### [PROBLEM STATEMENT]
Look below for the line containing "Instruction: Click the OK button"; from there through the line containing "Click Finish Sketch", both lines included, please set down each line exactly and nothing else.

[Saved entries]
= Beginning of Section =

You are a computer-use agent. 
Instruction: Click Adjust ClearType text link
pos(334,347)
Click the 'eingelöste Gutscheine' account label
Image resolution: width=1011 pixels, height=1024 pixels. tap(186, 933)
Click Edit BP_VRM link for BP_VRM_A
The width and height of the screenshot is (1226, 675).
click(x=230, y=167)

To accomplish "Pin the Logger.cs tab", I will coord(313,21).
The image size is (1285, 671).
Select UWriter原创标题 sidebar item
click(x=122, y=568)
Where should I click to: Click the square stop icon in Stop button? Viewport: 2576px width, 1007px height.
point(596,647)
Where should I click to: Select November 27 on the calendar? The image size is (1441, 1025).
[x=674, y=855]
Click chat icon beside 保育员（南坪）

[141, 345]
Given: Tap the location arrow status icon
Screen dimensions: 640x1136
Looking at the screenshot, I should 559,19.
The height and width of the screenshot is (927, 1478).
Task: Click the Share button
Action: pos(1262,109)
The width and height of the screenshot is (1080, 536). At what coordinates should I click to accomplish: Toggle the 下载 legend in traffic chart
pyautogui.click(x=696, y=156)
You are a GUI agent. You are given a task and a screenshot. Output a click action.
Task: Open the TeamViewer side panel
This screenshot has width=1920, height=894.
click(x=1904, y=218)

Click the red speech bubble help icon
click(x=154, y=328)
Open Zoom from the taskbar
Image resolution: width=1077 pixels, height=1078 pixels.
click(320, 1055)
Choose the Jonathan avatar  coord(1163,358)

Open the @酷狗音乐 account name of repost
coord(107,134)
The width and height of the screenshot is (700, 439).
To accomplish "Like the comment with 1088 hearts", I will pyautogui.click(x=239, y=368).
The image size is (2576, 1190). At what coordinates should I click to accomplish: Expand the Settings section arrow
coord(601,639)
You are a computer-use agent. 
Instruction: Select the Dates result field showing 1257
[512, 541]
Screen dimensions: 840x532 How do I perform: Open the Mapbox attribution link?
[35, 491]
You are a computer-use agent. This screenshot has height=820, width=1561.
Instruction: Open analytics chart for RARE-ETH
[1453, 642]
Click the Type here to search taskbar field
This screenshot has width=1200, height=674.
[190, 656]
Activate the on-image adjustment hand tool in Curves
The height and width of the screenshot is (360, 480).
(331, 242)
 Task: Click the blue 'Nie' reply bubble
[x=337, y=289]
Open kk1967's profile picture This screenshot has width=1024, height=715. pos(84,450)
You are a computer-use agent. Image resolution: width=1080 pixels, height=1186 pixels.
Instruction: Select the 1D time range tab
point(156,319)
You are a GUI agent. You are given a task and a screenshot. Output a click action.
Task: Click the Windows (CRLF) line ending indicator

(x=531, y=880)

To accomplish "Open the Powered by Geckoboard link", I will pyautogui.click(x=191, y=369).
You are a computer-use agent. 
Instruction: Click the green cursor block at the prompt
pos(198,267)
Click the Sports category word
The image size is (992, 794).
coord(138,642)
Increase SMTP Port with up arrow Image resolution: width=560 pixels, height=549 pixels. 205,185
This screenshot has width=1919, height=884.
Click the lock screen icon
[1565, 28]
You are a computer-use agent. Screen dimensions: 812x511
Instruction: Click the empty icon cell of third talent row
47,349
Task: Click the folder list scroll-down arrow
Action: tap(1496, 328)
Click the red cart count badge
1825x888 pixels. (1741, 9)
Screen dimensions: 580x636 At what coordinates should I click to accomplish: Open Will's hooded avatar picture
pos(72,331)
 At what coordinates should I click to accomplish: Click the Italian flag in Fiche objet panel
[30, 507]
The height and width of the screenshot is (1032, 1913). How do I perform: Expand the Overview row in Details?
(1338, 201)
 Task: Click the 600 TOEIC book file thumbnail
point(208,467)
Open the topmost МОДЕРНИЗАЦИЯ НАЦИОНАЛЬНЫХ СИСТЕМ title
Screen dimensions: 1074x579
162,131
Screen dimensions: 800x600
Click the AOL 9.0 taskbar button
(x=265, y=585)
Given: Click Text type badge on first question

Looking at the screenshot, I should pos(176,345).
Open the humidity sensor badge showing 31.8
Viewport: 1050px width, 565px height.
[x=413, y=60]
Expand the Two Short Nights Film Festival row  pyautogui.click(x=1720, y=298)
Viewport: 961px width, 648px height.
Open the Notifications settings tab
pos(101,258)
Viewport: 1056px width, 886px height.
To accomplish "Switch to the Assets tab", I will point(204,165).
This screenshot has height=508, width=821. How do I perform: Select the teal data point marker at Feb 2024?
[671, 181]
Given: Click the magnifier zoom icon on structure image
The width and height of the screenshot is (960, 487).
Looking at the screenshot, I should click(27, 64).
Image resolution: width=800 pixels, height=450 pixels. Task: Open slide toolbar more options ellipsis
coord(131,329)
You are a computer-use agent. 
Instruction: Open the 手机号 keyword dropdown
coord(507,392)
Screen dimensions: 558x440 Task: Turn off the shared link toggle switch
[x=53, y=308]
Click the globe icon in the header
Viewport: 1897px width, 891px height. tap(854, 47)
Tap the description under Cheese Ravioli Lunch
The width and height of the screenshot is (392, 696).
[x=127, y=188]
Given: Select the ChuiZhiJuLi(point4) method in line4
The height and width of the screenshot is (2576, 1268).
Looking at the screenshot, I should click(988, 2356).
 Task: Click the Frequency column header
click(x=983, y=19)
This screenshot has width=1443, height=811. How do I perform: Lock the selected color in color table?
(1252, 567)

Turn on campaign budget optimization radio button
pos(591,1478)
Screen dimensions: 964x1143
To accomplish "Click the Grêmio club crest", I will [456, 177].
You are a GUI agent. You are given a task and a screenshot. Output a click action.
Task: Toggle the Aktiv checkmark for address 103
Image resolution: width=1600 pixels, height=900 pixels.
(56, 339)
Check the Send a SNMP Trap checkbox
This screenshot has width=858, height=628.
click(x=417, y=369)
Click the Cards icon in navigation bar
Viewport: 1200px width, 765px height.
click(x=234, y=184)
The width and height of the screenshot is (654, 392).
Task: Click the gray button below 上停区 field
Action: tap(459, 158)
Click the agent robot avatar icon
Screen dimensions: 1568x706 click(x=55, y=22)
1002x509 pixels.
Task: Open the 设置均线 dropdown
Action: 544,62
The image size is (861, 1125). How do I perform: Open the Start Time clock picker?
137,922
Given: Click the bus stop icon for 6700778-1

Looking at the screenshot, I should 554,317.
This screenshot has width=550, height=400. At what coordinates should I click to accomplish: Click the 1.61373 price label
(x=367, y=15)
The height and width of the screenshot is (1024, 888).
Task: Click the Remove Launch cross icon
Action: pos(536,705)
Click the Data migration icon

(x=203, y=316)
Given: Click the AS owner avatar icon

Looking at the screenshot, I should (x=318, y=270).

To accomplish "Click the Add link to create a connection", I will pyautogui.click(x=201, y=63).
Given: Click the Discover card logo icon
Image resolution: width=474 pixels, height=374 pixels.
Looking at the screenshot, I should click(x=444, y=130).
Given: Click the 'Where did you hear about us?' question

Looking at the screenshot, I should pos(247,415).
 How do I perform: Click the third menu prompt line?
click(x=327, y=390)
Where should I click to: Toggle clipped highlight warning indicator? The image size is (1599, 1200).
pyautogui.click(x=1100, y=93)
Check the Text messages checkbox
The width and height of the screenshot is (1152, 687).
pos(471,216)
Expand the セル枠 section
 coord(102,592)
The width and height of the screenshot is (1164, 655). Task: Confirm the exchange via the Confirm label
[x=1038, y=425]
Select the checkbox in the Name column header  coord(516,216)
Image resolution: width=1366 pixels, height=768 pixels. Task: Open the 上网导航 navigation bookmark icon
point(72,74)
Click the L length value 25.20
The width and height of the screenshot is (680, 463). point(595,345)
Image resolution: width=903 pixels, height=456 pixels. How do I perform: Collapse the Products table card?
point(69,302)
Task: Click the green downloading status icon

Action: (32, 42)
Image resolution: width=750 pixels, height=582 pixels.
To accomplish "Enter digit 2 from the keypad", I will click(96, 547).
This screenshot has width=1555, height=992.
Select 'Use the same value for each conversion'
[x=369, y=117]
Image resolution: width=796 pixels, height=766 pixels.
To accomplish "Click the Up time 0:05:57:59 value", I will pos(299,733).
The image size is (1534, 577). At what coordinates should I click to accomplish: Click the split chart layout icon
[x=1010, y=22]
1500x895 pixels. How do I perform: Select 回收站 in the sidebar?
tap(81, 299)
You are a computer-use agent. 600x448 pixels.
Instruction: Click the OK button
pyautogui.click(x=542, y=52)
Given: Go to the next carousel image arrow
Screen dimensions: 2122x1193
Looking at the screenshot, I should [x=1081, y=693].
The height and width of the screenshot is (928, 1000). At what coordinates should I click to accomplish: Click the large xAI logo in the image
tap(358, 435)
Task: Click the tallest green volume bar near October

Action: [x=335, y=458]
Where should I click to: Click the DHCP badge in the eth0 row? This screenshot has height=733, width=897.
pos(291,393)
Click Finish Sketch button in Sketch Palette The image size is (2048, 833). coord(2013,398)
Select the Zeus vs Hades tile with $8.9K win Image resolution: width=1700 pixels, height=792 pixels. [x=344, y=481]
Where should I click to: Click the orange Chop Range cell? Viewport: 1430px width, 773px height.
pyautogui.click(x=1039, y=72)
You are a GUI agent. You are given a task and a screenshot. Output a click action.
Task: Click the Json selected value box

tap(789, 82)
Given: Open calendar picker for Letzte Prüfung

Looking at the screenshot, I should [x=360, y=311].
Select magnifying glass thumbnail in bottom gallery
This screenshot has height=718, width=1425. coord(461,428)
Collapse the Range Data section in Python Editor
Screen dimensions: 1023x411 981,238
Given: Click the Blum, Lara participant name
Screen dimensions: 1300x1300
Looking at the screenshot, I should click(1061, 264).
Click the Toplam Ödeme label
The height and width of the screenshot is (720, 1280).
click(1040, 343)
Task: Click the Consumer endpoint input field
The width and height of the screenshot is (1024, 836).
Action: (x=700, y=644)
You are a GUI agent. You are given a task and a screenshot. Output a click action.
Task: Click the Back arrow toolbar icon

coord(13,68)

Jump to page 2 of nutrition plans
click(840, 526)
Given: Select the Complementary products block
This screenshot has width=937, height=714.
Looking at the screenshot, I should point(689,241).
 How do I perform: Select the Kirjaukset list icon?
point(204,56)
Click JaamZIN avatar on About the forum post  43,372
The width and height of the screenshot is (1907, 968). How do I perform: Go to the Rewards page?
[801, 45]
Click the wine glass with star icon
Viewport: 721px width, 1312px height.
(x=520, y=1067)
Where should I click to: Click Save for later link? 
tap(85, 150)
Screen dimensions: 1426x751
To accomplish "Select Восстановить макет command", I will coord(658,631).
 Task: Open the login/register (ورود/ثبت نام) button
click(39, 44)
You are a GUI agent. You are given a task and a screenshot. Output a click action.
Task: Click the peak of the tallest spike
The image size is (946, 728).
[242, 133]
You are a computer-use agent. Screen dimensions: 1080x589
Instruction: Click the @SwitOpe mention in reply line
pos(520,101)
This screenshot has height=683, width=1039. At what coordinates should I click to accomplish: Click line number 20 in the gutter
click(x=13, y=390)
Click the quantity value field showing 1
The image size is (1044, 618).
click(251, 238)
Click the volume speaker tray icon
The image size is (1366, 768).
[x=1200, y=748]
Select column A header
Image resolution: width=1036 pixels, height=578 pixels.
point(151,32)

= End of Section =

### [RESPONSE TO THIS EXERCISE]
Instruction: Click the OK button
pyautogui.click(x=542, y=52)
Given: Go to the next carousel image arrow
Screen dimensions: 2122x1193
Looking at the screenshot, I should [x=1081, y=693].
The height and width of the screenshot is (928, 1000). At what coordinates should I click to accomplish: Click the large xAI logo in the image
tap(358, 435)
Task: Click the tallest green volume bar near October

Action: [x=335, y=458]
Where should I click to: Click the DHCP badge in the eth0 row? This screenshot has height=733, width=897.
pos(291,393)
Click Finish Sketch button in Sketch Palette The image size is (2048, 833). coord(2013,398)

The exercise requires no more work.